Como ! de veras ? (Quoi ! vraiment ?) soupira Dolorès, d’un air candide qui eût désarmé tout autre que moi !… Es cosa inaudita (c’est une chose inouïe) ! Et pourquoi donc vous ont-ils brutalisé, señor ?

– Pour me jeter en prison ! déclarai-je de mon air le plus glacé et certainement le plus solennel.

– En prison ! s’écria Dolorès, en éclatant de rire ! Mais est-ce que nous ne sommes pas tous en prison ?…

– Mon ami Herbert de Renich, fit Amalia avec son plus encourageant sourire (elle eût voulu que nous fissions la paix, Dolorès et moi), mon ami est un mortel très susceptible ! Ce qui, du reste, est fort compréhensible, puisque c’est un neutre ! Il ne veut rien entendre à la guerre, aux prisonniers, aux otages ! Il n’en a pas moins compromis sa neutralité pour venir à mon secours ! C’est pour moi qu’il s’est mis dans la fâcheuse situation d’être brutalisé et emprisonné ! Et cela je ne l’oublierai jamais ! Mais, en vérité, mon cher Carolus, puisque prison il y a, convenez qu’il en est de moins magnifiques ! »

Ce disant, elle me montrait d’un geste extasié toutes les splendeurs de cette salle au centre de laquelle un service de toute richesse était dressé.

Mais je lui répliquai, d’une voix sourde et le sourcil si froncé qu’elle changea immédiatement de visage :

« Amalia ! j’aimerais mieux pour vous un cachot dans la prison commune de Luxembourg !

– Vous n’allez pas recommencer à me rendre malade avec vos histoires ! s’écria-t-elle alors avec une véritable colère, qui me broya le cœur. Si vous êtes venu ici pour m’enlever tout courage, vous auriez mieux fait de m’abandonner à mon mystérieux sort !
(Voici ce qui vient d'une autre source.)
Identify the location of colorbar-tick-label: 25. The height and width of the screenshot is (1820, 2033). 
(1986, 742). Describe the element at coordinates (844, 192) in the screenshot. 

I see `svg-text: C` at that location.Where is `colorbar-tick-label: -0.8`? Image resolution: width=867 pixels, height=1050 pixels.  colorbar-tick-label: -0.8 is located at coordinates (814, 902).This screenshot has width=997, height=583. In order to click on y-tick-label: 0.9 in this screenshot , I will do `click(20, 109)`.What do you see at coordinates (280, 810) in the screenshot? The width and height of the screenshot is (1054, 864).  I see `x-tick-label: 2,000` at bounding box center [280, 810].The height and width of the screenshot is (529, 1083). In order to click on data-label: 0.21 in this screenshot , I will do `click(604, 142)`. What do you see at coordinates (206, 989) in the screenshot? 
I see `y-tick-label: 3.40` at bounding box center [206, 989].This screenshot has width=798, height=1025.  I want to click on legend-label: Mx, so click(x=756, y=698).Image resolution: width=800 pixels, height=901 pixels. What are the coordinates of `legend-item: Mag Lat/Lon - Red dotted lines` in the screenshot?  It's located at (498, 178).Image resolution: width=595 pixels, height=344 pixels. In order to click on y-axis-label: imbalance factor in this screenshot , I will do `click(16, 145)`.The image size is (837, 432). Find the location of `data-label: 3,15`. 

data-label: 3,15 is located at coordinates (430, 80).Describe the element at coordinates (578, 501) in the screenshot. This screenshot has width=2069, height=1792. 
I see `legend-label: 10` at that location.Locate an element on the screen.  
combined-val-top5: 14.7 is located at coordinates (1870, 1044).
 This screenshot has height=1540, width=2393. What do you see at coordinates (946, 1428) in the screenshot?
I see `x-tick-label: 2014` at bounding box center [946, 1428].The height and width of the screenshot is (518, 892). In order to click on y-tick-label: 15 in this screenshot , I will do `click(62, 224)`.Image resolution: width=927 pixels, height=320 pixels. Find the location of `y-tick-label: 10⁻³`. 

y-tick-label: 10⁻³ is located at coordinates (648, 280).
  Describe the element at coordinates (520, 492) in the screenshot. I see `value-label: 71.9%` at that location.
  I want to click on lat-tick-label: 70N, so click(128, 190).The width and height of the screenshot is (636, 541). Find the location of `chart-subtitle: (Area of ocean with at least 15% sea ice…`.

– Mme l’amirale a raison ! acquiesça Dolorès en me faisant des mines destinées à me faire entendre que j’avais tort d’épouvanter ainsi une faible femme. Elle est prisonnière de guerre, et cela hors des lois de la guerre, c’est certain ! Mais je connais le capitaine Hyx : c’est un trop galant homme pour ne pas traiter un otage comme Mme l’amirale von Treischke avec tous les honneurs qui lui sont dus !…

– Et le professeur Ulrich von Hahn ! m’exclamai-je (malgré toute ma résolution de ne rien dire encore de ce que je savais, je ne pouvais me retenir… cette Dolorès m’exaspérait à la fin avec son galant homme de capitaine Hyx et avec sa douceur apparente à l’endroit d’une femme dont elle avait appris la captivité avec une joie féroce)… et le professeur von Hahn, m’écriai-je donc, est-ce qu’on le traite, lui aussi, avec tous les honneurs dus à son rang ?…

– Pourquoi pas ? » répéta Dolorès avec cette mine candide qui finissait par m’impressionner sérieusement.

Mais je n’eus le temps d’entrer dans aucune explication, car, sur ces entrefaites, un valet de pied annonça le capitaine Hyx ; et le capitaine fit son entrée.